Source passage:
+ + + + +
I started playing at the age of 4 and began watching the pros on TV dreaming what it would be like to play golf on the PGA Tour. When I earned my PGA Tour status for the 2014 season, that dream became a reality. And like anything, it’s not until I actually experienced that life did I have any idea what it entailed.

For those of you who are curious what it’s like to be on the PGA Tour, here are 5 things to describe it.

1) The Culture

Traveling the world to various cities can be fun, and it’s an underrated part of the Tour lifestyle; you get to see new landscapes and taste the cuisines that define different regions across the country and the world. Unlike some other professional sports, where players stay in one place for maybe a night or two, we get to stay in places for a week or more, which allows for plenty of time away from the course to see the sights and get a feel for what the cities and their cultures offer.
+ + + + +
Records from a collection:
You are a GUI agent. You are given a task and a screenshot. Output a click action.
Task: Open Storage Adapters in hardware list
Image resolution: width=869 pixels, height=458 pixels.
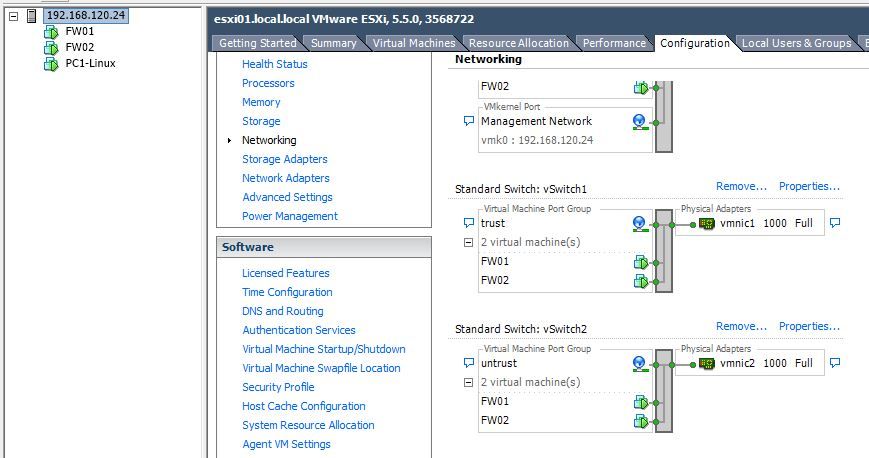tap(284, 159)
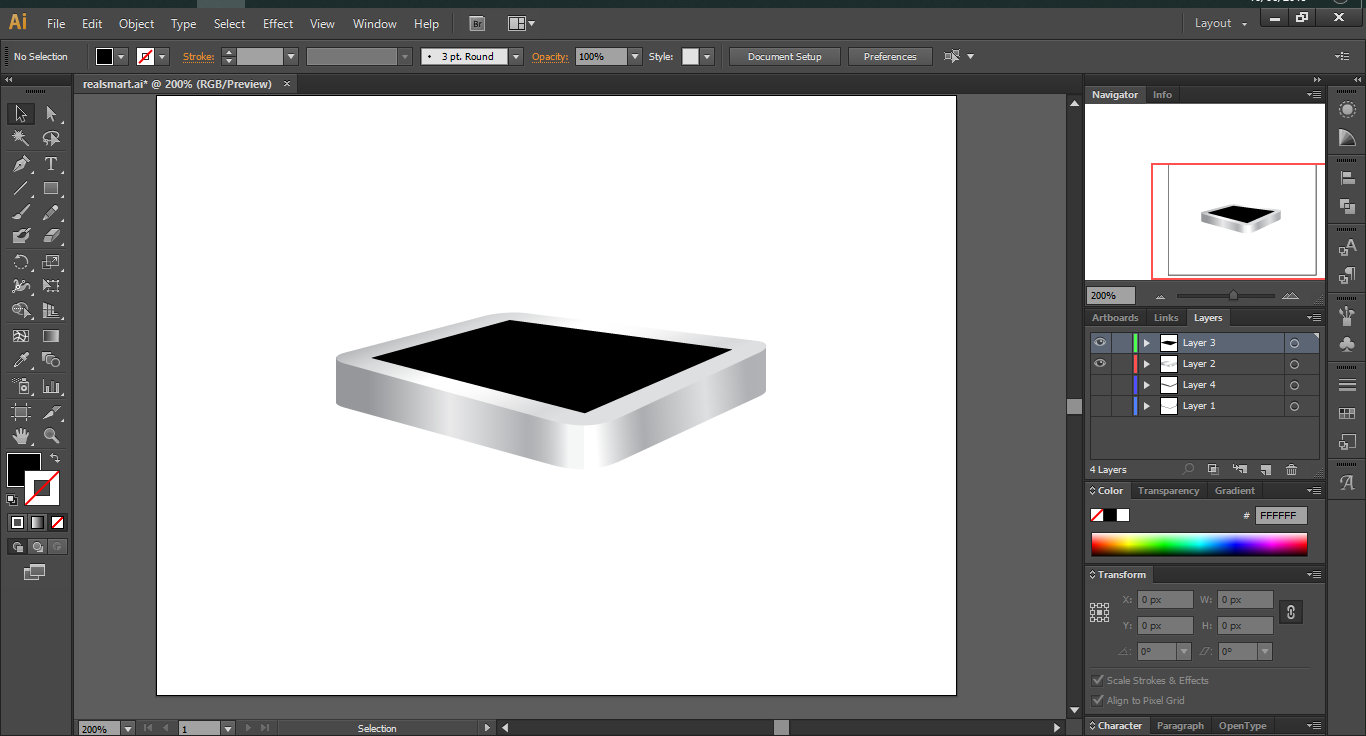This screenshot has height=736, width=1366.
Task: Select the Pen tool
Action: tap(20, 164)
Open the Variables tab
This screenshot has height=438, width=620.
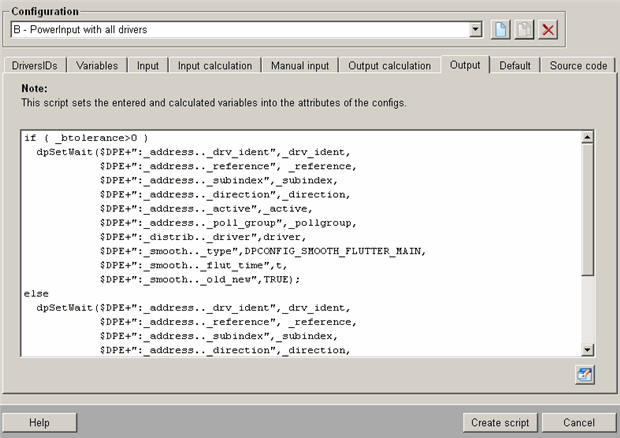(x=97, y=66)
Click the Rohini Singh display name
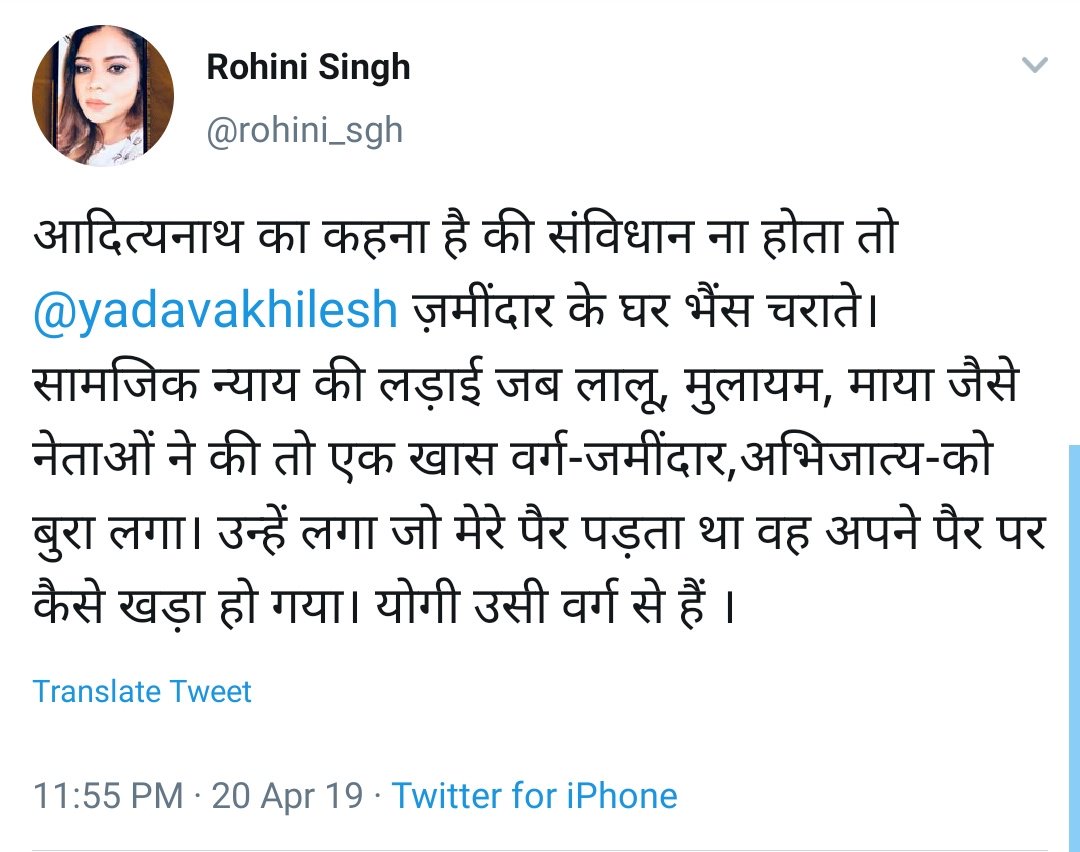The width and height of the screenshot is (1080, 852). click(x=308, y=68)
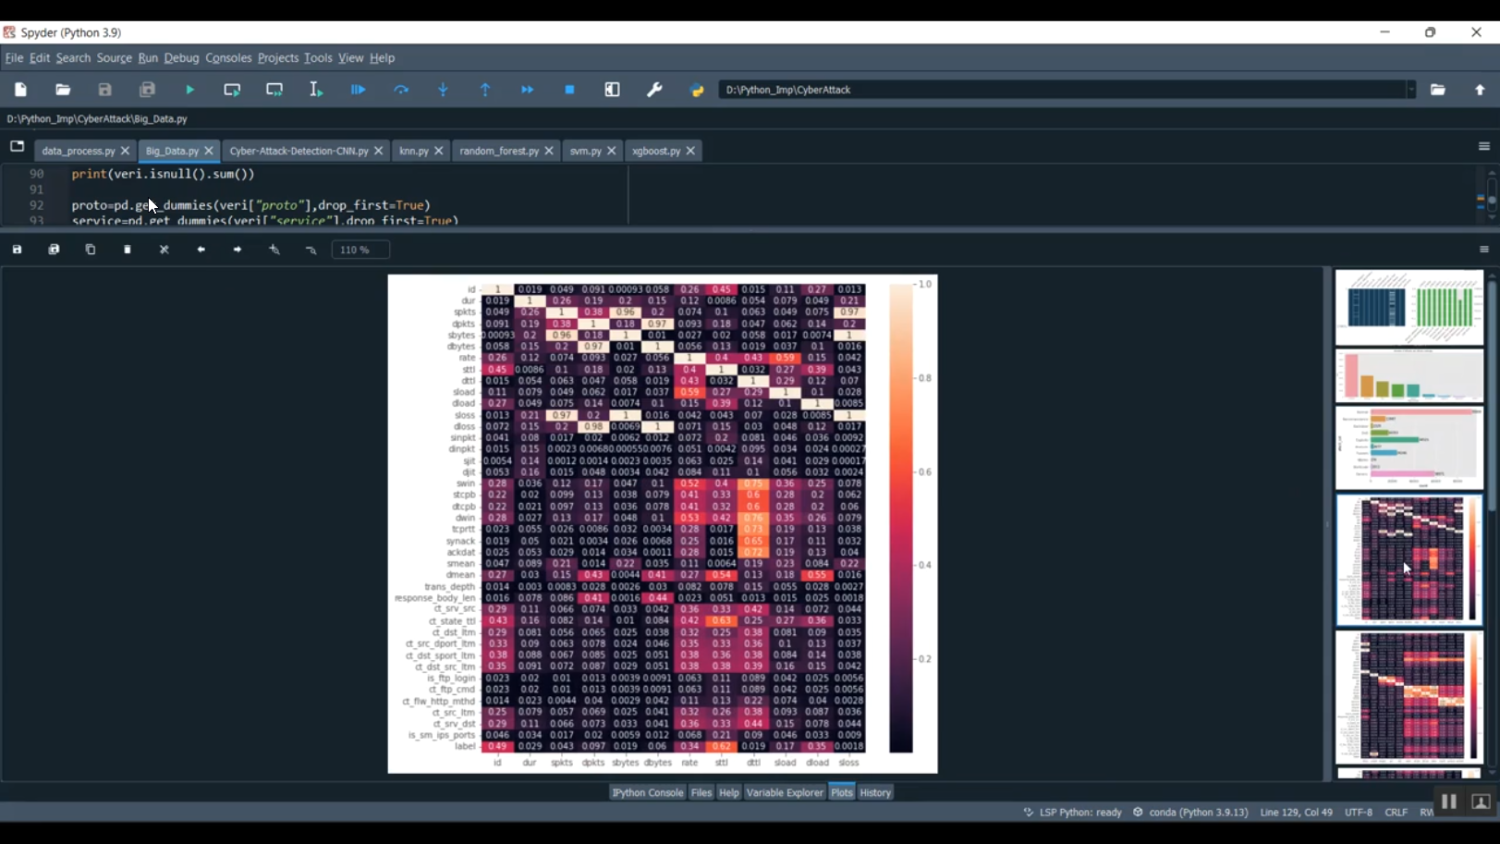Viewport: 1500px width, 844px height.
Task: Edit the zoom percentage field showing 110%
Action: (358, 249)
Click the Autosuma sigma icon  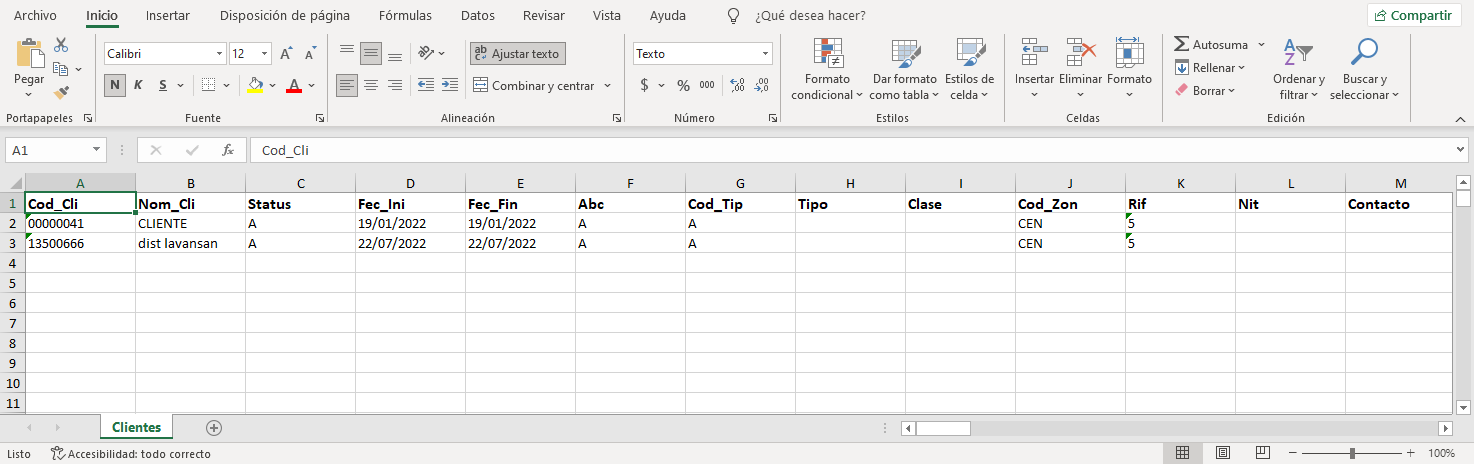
+ + + + +
Rewrite everything in the passage from "I started playing" down to "what it entailed.", putting "television" in place of "TV". Rely on the passage alone.

I started playing at the age of 4 and began watching the pros on television dreaming what it would be like to play golf on the PGA Tour. When I earned my PGA Tour status for the 2014 season, that dream became a reality. And like anything, it’s not until I actually experienced that life did I have any idea what it entailed.